It's street punk, and the lads love it. Veterans the Business return on Hardcore Hooligan with 12 more pint-slinging anthems to the working class and football terraces, rife with gang's-all-here singalongs and clogged with hard-barbed, brutally simplistic punk chording. Within the first four minutes, you're greeted with no less than two bawdy singalongs. "F-U! F-U-C! F-U-C-K! F*CK YOU!" the rousing opening theme, "Hardcore Hooligan," goes, to be ended by the cheers and jeers of the boys at the bar. But that's only the first minute and a half. What about "Southgate (Euro 96)," with its snarky putdowns of Premier League defender Gareth Southgate? The melody to "Lord of the Dance" is hijacked, and the supporters lock their arms and sing, "Dance now wherever you may be/'Cuz he missed the f*ckin' penalty!" The No Mercy for You holdover "Guinness Boys" throws some rollicking pub piano on the pitch, while "Maradona" and "England 5, Germany 1" are muscular and mean-spirited numbers with a large debt to the sloppy pacing of the Sex Pistols. Hooligan's aims are pretty clear then, even before the opening strains of "Viva Bobby Moore" — there isn't much room for the unit's usual calls for anarchy, unless there's a fistfight with rival footy supporters and you want to put a trash bin through a windscreen.
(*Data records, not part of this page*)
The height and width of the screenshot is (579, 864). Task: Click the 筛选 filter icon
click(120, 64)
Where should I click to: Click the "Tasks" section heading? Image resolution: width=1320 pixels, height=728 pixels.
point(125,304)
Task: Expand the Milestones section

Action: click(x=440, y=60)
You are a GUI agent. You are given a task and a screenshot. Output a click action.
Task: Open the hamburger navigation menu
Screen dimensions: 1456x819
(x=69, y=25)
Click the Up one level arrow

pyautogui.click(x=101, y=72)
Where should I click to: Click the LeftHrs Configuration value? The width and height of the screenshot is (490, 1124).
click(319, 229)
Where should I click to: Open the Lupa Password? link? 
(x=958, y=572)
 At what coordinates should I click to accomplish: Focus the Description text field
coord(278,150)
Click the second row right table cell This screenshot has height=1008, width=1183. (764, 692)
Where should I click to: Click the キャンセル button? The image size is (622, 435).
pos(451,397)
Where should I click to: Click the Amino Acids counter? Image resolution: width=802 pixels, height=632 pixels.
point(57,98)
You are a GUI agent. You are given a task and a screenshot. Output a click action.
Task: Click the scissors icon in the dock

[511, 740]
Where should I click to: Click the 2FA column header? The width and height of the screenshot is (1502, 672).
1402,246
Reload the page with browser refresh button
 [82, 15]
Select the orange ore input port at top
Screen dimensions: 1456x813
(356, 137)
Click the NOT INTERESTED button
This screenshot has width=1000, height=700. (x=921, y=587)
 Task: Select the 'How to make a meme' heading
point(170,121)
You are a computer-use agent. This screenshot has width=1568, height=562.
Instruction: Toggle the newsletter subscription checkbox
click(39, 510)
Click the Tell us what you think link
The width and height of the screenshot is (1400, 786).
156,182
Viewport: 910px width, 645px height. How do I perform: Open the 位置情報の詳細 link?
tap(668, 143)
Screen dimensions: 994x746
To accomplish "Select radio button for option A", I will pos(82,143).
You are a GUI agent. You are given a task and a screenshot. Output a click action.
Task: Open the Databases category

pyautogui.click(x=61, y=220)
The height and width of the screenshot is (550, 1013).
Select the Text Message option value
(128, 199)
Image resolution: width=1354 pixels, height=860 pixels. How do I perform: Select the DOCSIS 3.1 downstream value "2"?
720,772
This singularity makes Hooligan a perfect soundtrack for the activities so heartily described within it — to review, those are drinking, fighting, and watching football — but rather ineffective for anything else. In fact, without these lusty vices as a thread, Hardcore Hooligan would border badly on retread. Mickey Fitz and his pals have been at it for over 20 years, after all. Fortunately for them, thickheaded Sham 69 riffs and prideful football rallying cries never really go out of style. Like bacon-flavored crisps, you either love them or hate them.


Formed: October, 1979 in London, England

Genre: Alternative

Years Active: '80s, '90s, '00s, '10s

The Business first emerged off the streets of South London in October 1979, leading a new wave of British punk that was hardly new wave at all. Instead, the Business, along with peers such as Angelic Upstarts, Blitz, and the 4-Skins, came out with a version of punk that was harder and more streetwise than ever, while still maintaining the anthemic qualities of the heavily influential Sham 69. Commonly referred to as Oi! or street-punk, these groups' most obvious brethren comprised the early American...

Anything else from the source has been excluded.